Bayesian Neural Networks¶
HiddenLayer(X=None, A_mean=None, A_scale=None, non_linearity=<function relu>, KL_factor=1.0, A_prior_scale=1.0, include_hidden_bias=True, weight_space_sampling=False)¶
This distribution is a basic building block in a Bayesian neural network. It represents a single hidden layer, i.e. an affine transformation applied to a set of inputs X followed by a non-linearity. The uncertainty in the weights is encoded in a Normal variational distribution specified by the parameters A_scale and A_mean. The so-called ‘local reparameterization trick’ is used to reduce variance (see reference below). In effect, this means the weights are never sampled directly; instead one samples in pre-activation space (i.e. before the non-linearity is applied). Since the weights are never directly sampled, when this distribution is used within the context of variational inference, care must be taken to correctly scale the KL divergence term that corresponds to the weight matrix. This term is folded into the log_prob method of this distributions.
In effect, this distribution encodes the following generative process:
A ~ Normal(A_mean, A_scale) output ~ non_linearity(AX)
- X (torch.Tensor) – B x D dimensional mini-batch of inputs
- A_mean (torch.Tensor) – D x H dimensional specifiying weight mean
- A_scale (torch.Tensor) – D x H dimensional (diagonal covariance matrix) specifying weight uncertainty
- non_linearity (callable) – a callable that specifies the non-linearity used. defaults to ReLU.
- KL_factor (float) – scaling factor for the KL divergence. prototypically this is equal to the size of the mini-batch divided by the size of the whole dataset. defaults to 1.0.

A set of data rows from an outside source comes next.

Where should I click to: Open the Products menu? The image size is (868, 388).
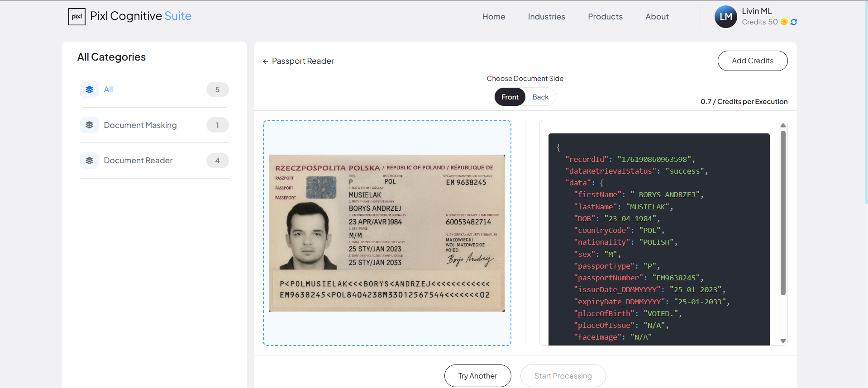(x=605, y=17)
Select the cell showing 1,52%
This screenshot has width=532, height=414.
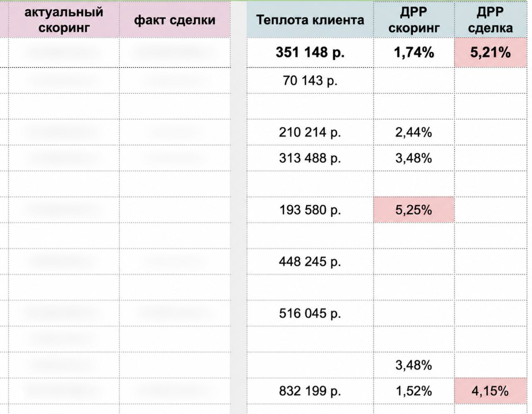(414, 391)
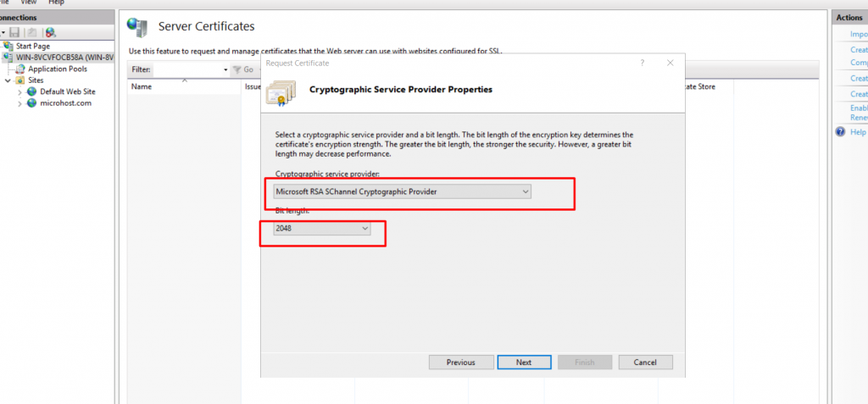This screenshot has height=404, width=868.
Task: Click the question mark help button in dialog
Action: (x=643, y=63)
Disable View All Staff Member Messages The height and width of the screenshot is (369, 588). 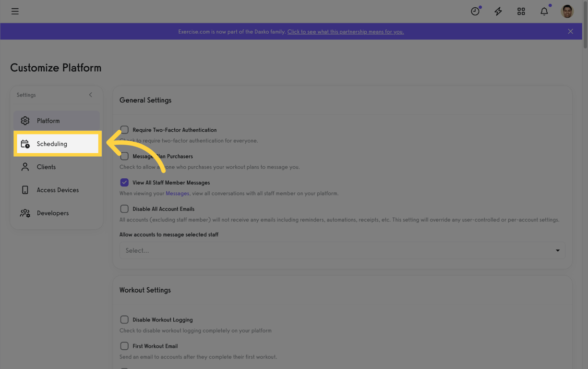[124, 182]
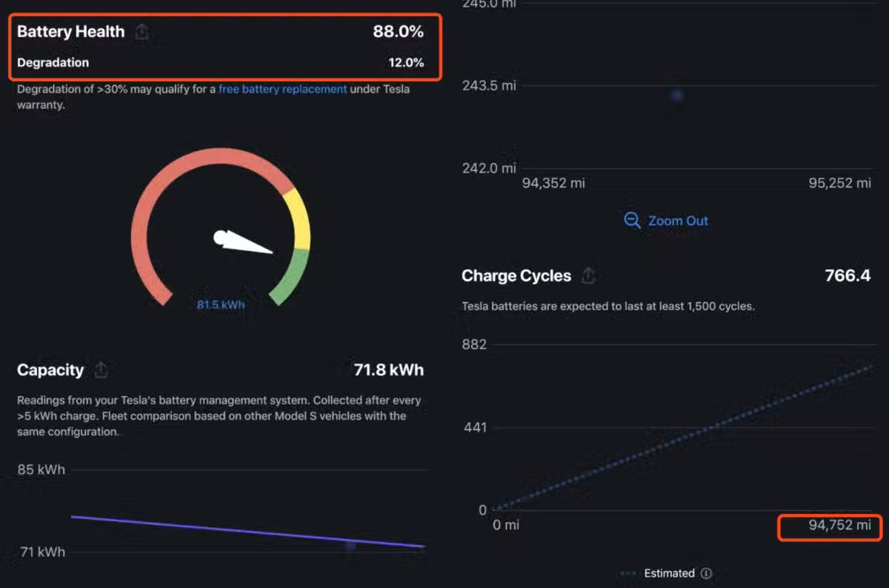The image size is (889, 588).
Task: Click the purple capacity trend line
Action: 222,529
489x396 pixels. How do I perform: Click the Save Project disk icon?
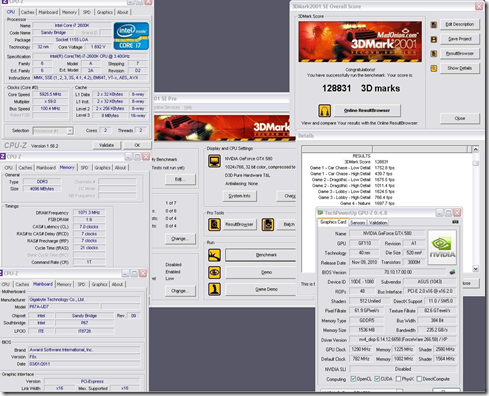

- A_prior (float or torch.Tensor) – the prior over the weights is assumed to be normal with mean zero and scale factor A_prior. default value is 1.0.
- include_hidden_bias (bool) – controls whether the activations should be augmented with a 1, which can be used to incorporate bias terms. defaults to True.
- weight_space_sampling (bool) – controls whether the local reparameterization trick is used. this is only intended to be used for internal testing. defaults to False.
Kingma, Diederik P., Tim Salimans, and Max Welling. “Variational dropout and the local reparameterization trick.” Advances in Neural Information Processing Systems. 2015.